▶ [What to do]:
A: Quote the part of the passage on Campus in Camps that opens with the words containing "The last year" and closes with "the Middle East.".
B: Answer these questions from the passage on Campus in Camps, marking each answer to match:
(i) According to the UNHCR, how many people made up the refugee population registered last year?
(ii) In what year was Campus in Camps founded?
(iii) Which center in Dheisheh Refugee Camp hosted the program?
C: Carry the passage on Campus in Camps forward, starting right after its final sentence.

** BEGIN Selected extract **

The last year marked the highest refugee population ever registered, 60 million people according to the UNHCR (Office of the United Nations High Commissioner for Refugees). The refugees able to return to their countries are always fewer than those who leave. The oldest refugee population, the Palestinians, is today more than five million, 1.6 million still live in some sixty camps across the Middle East.
We lack the necessary knowledge and practice to understand and intervine in this new urban reality produced by a prolonged political exclusion. In 2012 in an effort to intervene in such unstable and socially and politically charged urbanity of exile “Campus in Camps” was founded as a means to address the numerous needed and urgent spatial and social interventions in Palestinian refugee camps. Campus in Camps is a space for communal learning and production of knowledge grounded in lived experience and connected to communities. It brings people together in a pluralistic environment where they can learn freely, honestly and enthusiastically. It reasserts what is fundamental and profound in the lives of the participants, forming an active group that chooses words, constructs meanings, and creates useful knowledge through actions within their communities. “Campus in Camps” was created as an experimental educational program with Al Quds University (Al Quds/Bard Partnership) and hosted by the Phoenix Center in Dheisheh Refugee Camp in Bethlehem. It was implemented with the support of the GIZ Regional Social and Cultural Fund for Palestinian Refugees and Gaza Population on behalf of the German Federal Ministry for Economic Cooperation and Development (BMZ), in cooperation with UNRWA (The United Nations Relief and Works Agency for Palestine Refugees in the Near East) Camp Improvement Program.

** END Selected extract **
** BEGIN Dataset extract **

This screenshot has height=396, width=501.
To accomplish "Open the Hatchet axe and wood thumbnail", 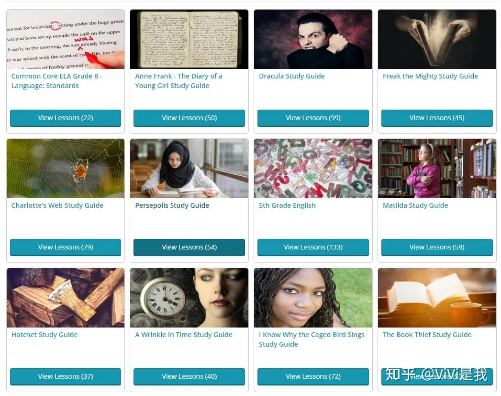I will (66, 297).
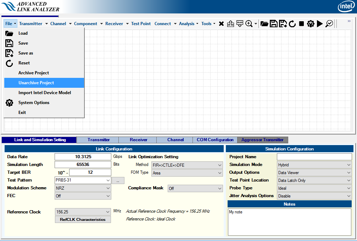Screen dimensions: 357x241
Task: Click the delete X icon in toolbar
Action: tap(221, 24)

** END Dataset extract **
** BEGIN Dataset extract **

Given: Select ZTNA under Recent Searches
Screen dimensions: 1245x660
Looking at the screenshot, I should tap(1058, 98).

** END Dataset extract **

▶ [Responses in order]:
A:
The last year marked the highest refugee population ever registered, 60 million people according to the UNHCR (Office of the United Nations High Commissioner for Refugees). The refugees able to return to their countries are always fewer than those who leave. The oldest refugee population, the Palestinians, is today more than five million, 1.6 million still live in some sixty camps across the Middle East.

B:
(i) 60 million people
(ii) 2012
(iii) The Phoenix Center

C:
Campus in Camps today is made of two essential and interdependent pillars. The first pillar is constituted by courses established according to the participants’ interests and camps urgencies. The second pillar is the Consortium formed by local and international Universities: Mardin Artuklu University (Mardin-Turkey), Leuven University (Leuven -Belgium) Birzeit University (Birzeit), Goldsmiths University (London – United Kingdom), International Art Academy (Ramallah), Dar El Kalima (Bethlehem) that are offering courses, seminars and workshops in Campus in Camps. These activities are in constant dialog with the Popular Committees of Southern West Bank Refugee Camps and UNRWA. These strategic partnerships have already been tested in the past years and have, for the first time, brought together institutions and organisations that rarely work together. At end of the year annual public presentations in 2013 the Director of UNRWA Operations in the West Bank, Felipe Sanchez, described Campus in Camps as inspirational. “We hope to replicate this effort across the West Bank,” he said, “Campus in Camps has connected people to people, institutions to institutions and camps to other camps.”
Guests professors include artists, architects, theoreticians, lawyers, scholars and policy experts such as: David Harvey, Michel Agier, Ruba Saleh, Linda Quiquivix, Basel Abbas, Ruanne Abou-Rhame, Wilfried Graf, Tariq Dana, Felicity D. Scott, Mohammed Jabali, Moukhtar Kocache, Hanan Toukan, Shadi Chaleshtoori, Jeffrey Champlin, Manuel Herz, C.K. Raju, Fernando Rampérez, Emilio Dabed, Samer Abdelnour, Sari Hanafi, Michael Buroway, Gudrun Kramer, Muhammed Jabali, Munir Fasheh, Aaron Cezar, Pelin Tan, Thomas Keenan, Shuruq Harb, Umar Al-Ghubari, Khaldun Bshara, Jawad Al Mahal, Ayman Kalifah among many others.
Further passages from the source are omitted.